Der 42-Jährige räumte vor Gericht ein, an einer Verschwiegenheitserklärung mitgearbeitet zu haben, auch wenn er mit der Androhung einer Todesstrafe darin nichts zu tun gehabt haben will. Die Treffen der Gruppe seien für ihn “zivile Informationstreffen” gewesen, ohne militärische Bedeutung. Man habe eine handlungsfähige Organisation für die Zeit nach dem Umsturz aufbauen wollen. “Es ging nicht um Tötung oder Säuberung, sondern um Strukturschaffung”, heißt es in seiner Erklärung. 

Blackout, Panzer, Tag X

Bei den Treffen geht es seinen Aussagen zufolge um den dritten Weltkrieg, um einen Blackout, den Tag X und ein neues Deutschland. Dass er diese Dinge geglaubt habe, führt der Angeklagte auch darauf zurück, dass er unzufrieden mit seinem Leben in der Phase war. 

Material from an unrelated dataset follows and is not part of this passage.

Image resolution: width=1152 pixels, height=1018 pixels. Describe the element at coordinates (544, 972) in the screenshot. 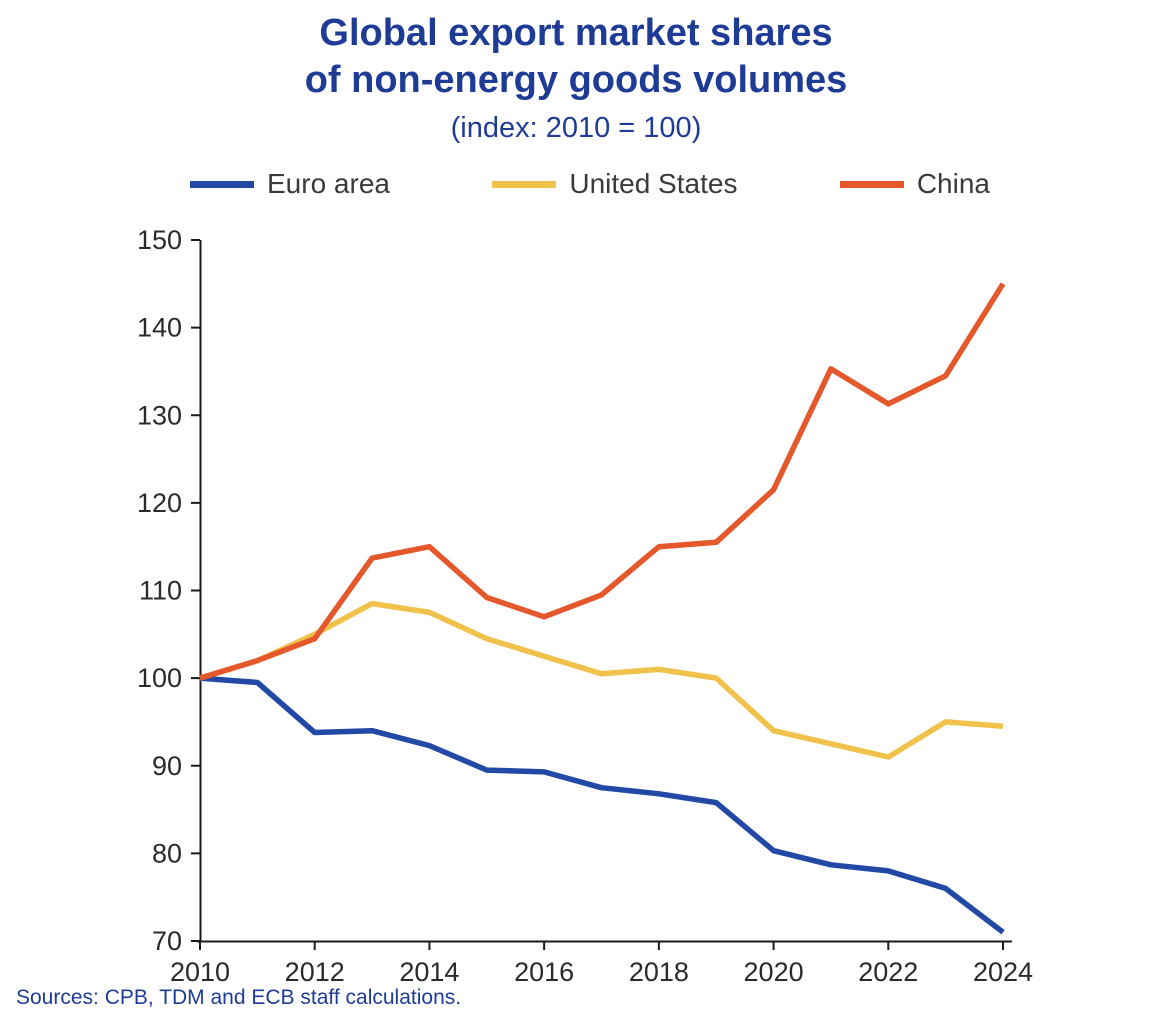

I see `svg-text: 2016` at that location.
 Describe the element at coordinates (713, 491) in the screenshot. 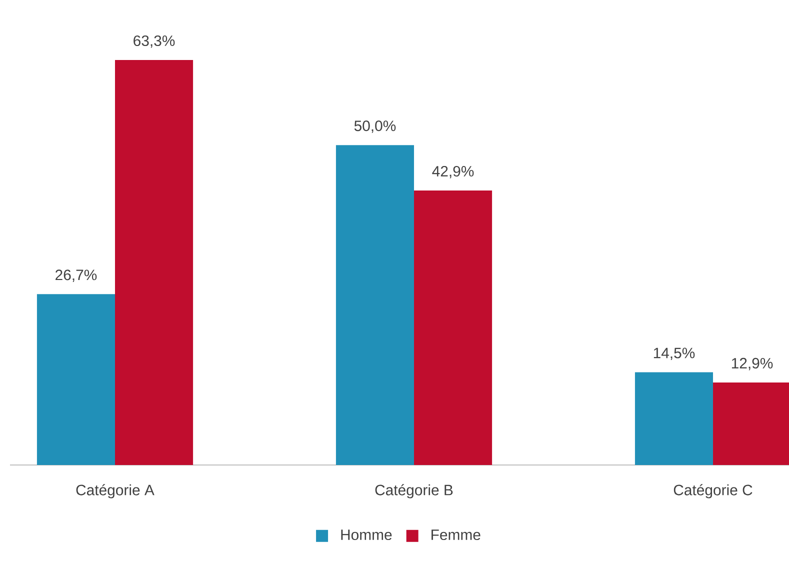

Der Mann postete in Chats der Gruppe unter anderem darüber, dass er Leopard-Panzer haben wollte, dass er bewaffnet sei und bereit. Rückblickend stellt er die Äußerungen als entweder sarkastisch oder scherzhaft gemeint dar, als Folge seiner nervlichen Anspannung oder als schlicht missverstanden.

Die Einlassung und Befragung des Angeklagten wird vermutlich einige Prozesstage dauern. Ein Ende des Mammutverfahrens ist nicht in Sicht. Bis zum Urteil gilt für die Angeklagten die Unschuldsvermutung. 

“Reichsbürger” erkennen die Bundesrepublik und ihre Gesetze nicht an. Die Szene ist sehr heterogen, ein Teil wird dem rechtsextremistischen Spektrum zugeordnet.